Uniwersytetu Opolskiego

Etyka w zawodzie bibliotekarza i pracownika informacji naukowej – wyniki i analiza badań ankietowych przeprowadzonych w środowisku pracowników Biblioteki Głównej Uniwersytetu Opolskiego


Z dwudziestu sześciu pytań zamieszczonych w ankiecie[1], kwestię etyki poruszało pięć. Nim jednak przejdę do ich analizy, spróbuję odpowiedzieć na nasuwające się ważne pytanie: co znaczy pojęcie „etyka”.

Sięgając do Wielkiego słownika wyrazów obcych PWN, czytamy, że jest to ogół zasad postępowania, przyjętych w danej epoce i środowisku; moralność[2]. Mówi się więc o normach i wyznacznikach regulujących ludzkie działania. Wyjść należy od prostego rozróżnienia, na które wskazuje jezuita Tadeusz Ślipko, cytowany przez Stefana Kubowa: wartości moralne, zwane też ideałami, według niego to „stany świadomości moralnej, których przedmiotem są ogólne ideały moralnego postępowania człowieka, takie jak: sprawiedliwość, wierność, prawdomówność, męstwo czy miłość, względnie ich przeciwstawienie w postaci tzw. antywartości, np. niesprawiedliwość, zdrada, kłamstwo, tchórzostwo[3]. To odniesienie do tego, co jest w człowieku, do bagażu cnót, które kształcą się w nim w procesie wychowania – zaś gdy czynność ta jest zaniedbana, kiedy brak pożądanych wzorców osobowych, bardzo trudno o kręgosłup moralny, a tym samym właściwe postępowanie względem innych, prawidłowe funkcjonowanie w społeczeństwie. Stefan Kubów dalej analizuje myśl jezuity następująco: Wartości moralne zatem stanowią modele doskonałości właściwe wyłącznie człowiekowi (…), cenione jako najwyższe znamiona człowieczeństwa (…) Stanowią [one] zawsze ideały moralnego postępowania, niezależnie od subiektywnych doznań poszczególnych jednostek, czy czynników społecznych[4] [podkreślenie autorki]. Są jednak standardy zachowań, które będą u bibliotekarza i pracownika informacji naukowej pożądane bardziej – inne natomiast mniej.. W niniejszym tekście odniosę się do konkretnych sytuacji w tym zawodzie, o których można powiedzieć: „zachowania etyczne” lub, przeciwnie, „nieetyczne”.

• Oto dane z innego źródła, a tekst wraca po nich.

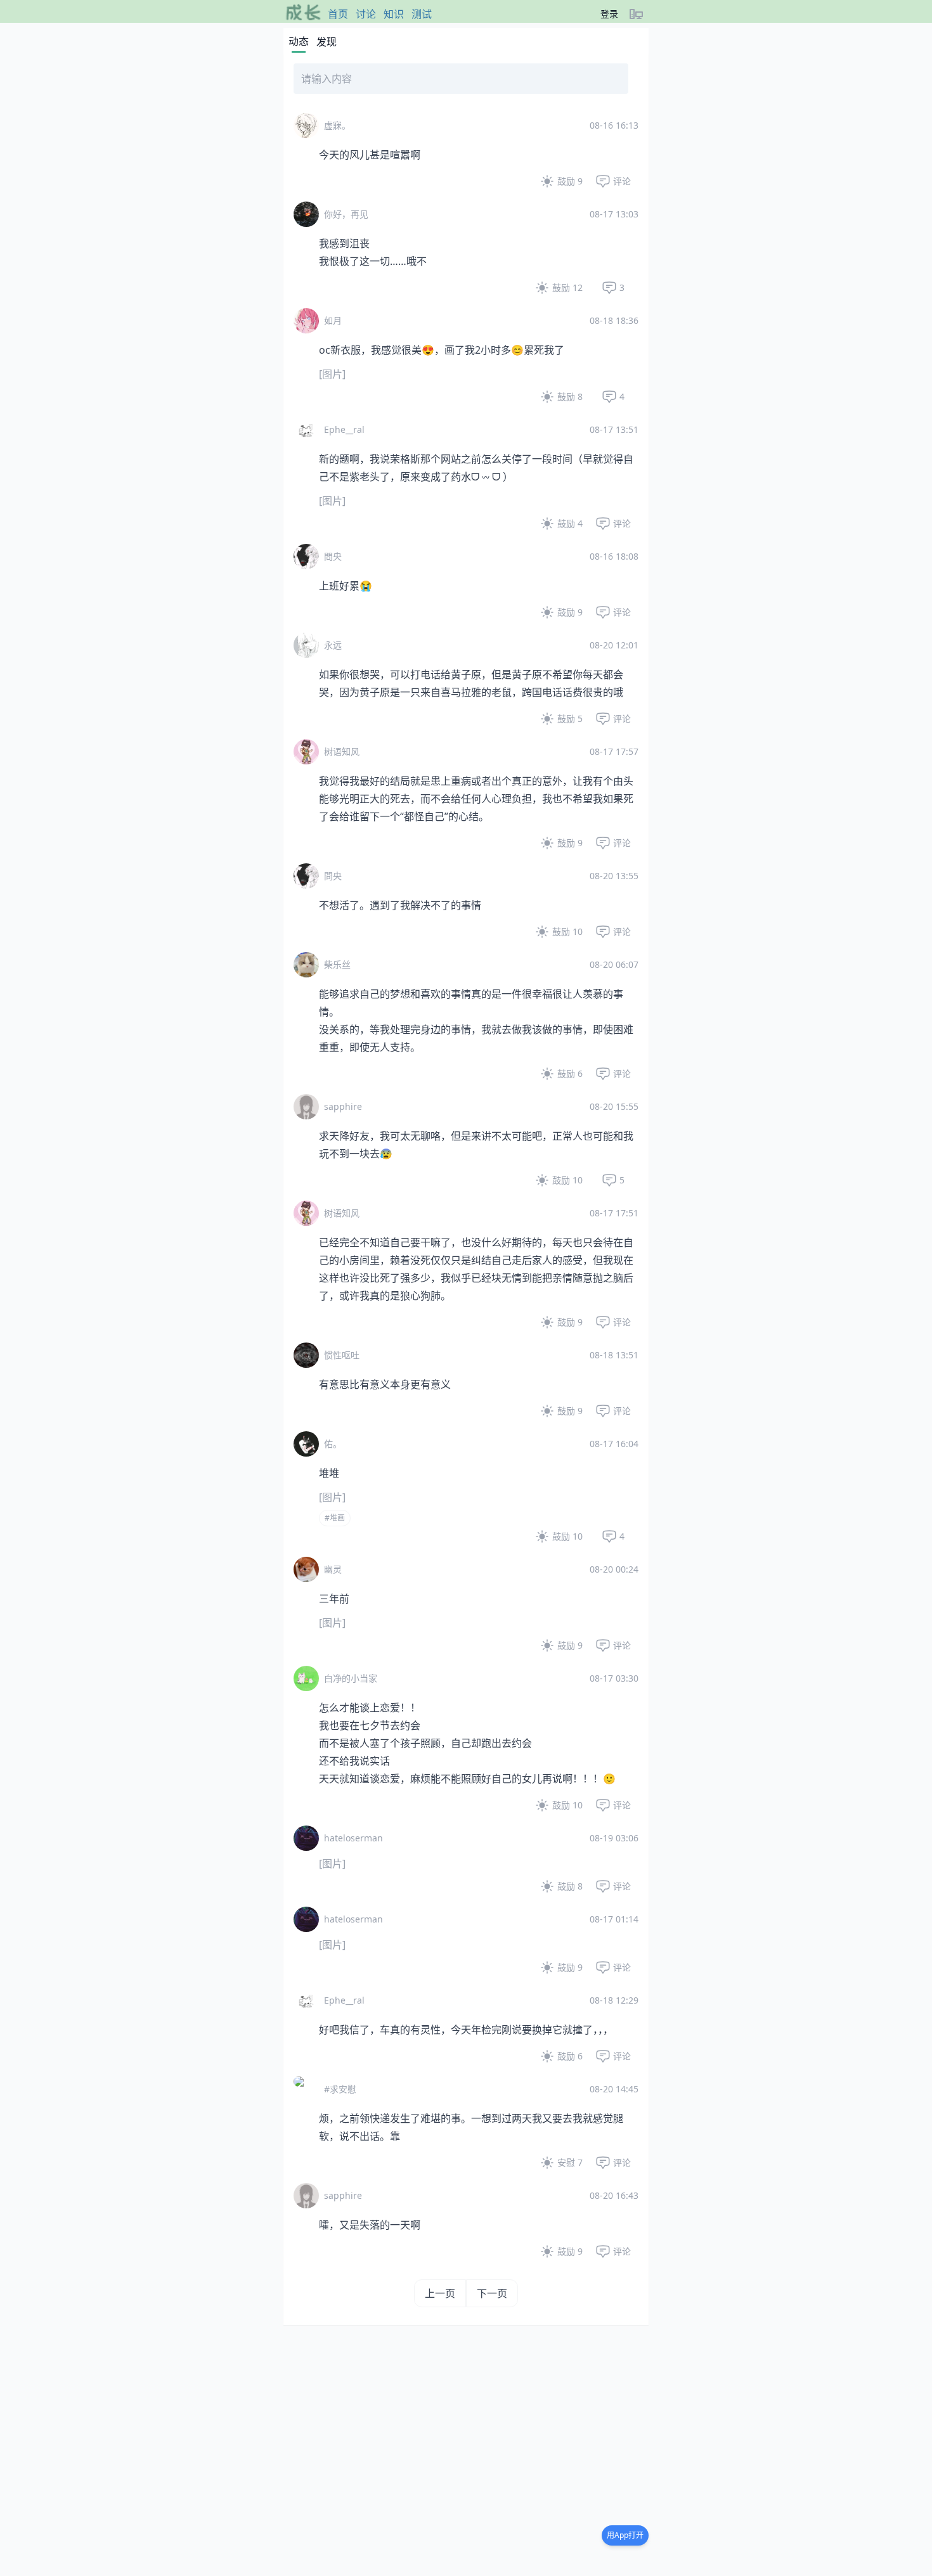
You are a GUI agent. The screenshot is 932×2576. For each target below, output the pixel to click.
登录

Pierwsze z pytań o etykę brzmiało w mojej ankiecie następująco: Czy potrzebna jest etyka w zawodzie bibliotekarza i pracownika informacji naukowej? Było ono pytaniem otwartym, przy czym nikt nie odpowiedział na nie przecząco – wszyscy ankietowani bezdyskusyjnie stwierdzili, że tak – etyka jest potrzebna w ich zawodzie.

[Rozmiar: 40430 bajtów]

Poszczególne rozróżnienia procentowe są jedynie rozmaitymi, podawanymi przez nich, uzasadnieniami (dotyczy całego artykułu). Zacytuję wybrane odpowiedzi:

  • W każdym zawodzie jest potrzebna (41% odpowiedzi),
  • Zdecydowanie tak (31%),
  • Tak, przy pracy z ludźmi jest konieczna (8%),
  • Tak, zwłaszcza wobec współpracowników (4%).

Trudno nie przyznać ankietowanym racji – jak już wspominałam we wstępie, zespół pewnego rodzaju postępowania, odczuć i relacji jest niezbędny dla dobra stosunków międzyludzkich i to na kilku płaszczyznach. Odnosi się tak do relacji bibliotekarza względem czytelnika i ogółu społeczeństwa (to najważniejsze bodaj kontakty w naszej pracy, gdyż dotykające istoty zawodu – jego funkcji usługowej), jak i kolegów z pracy (zwłaszcza w działach, gdzie pracuje więcej osób, np. w czytelni, ale i tych zamkniętych, gdzie przez długi czas widzi się te same osoby, kadra nie zmienia się, nie przychodzi nikt z zewnątrz i zachodzi konieczność tolerowania nawyków, przyzwyczajeń i słabości współpracowników). Etyka powinna także towarzyszyć relacjom bibliotekarz – przełożony oraz bibliotekarz – księgozbiór. Negowanie znaczenia moralności w pracy byłoby przyzwoleniem na zachowania kumoterskie, nepotyczne i samowolne.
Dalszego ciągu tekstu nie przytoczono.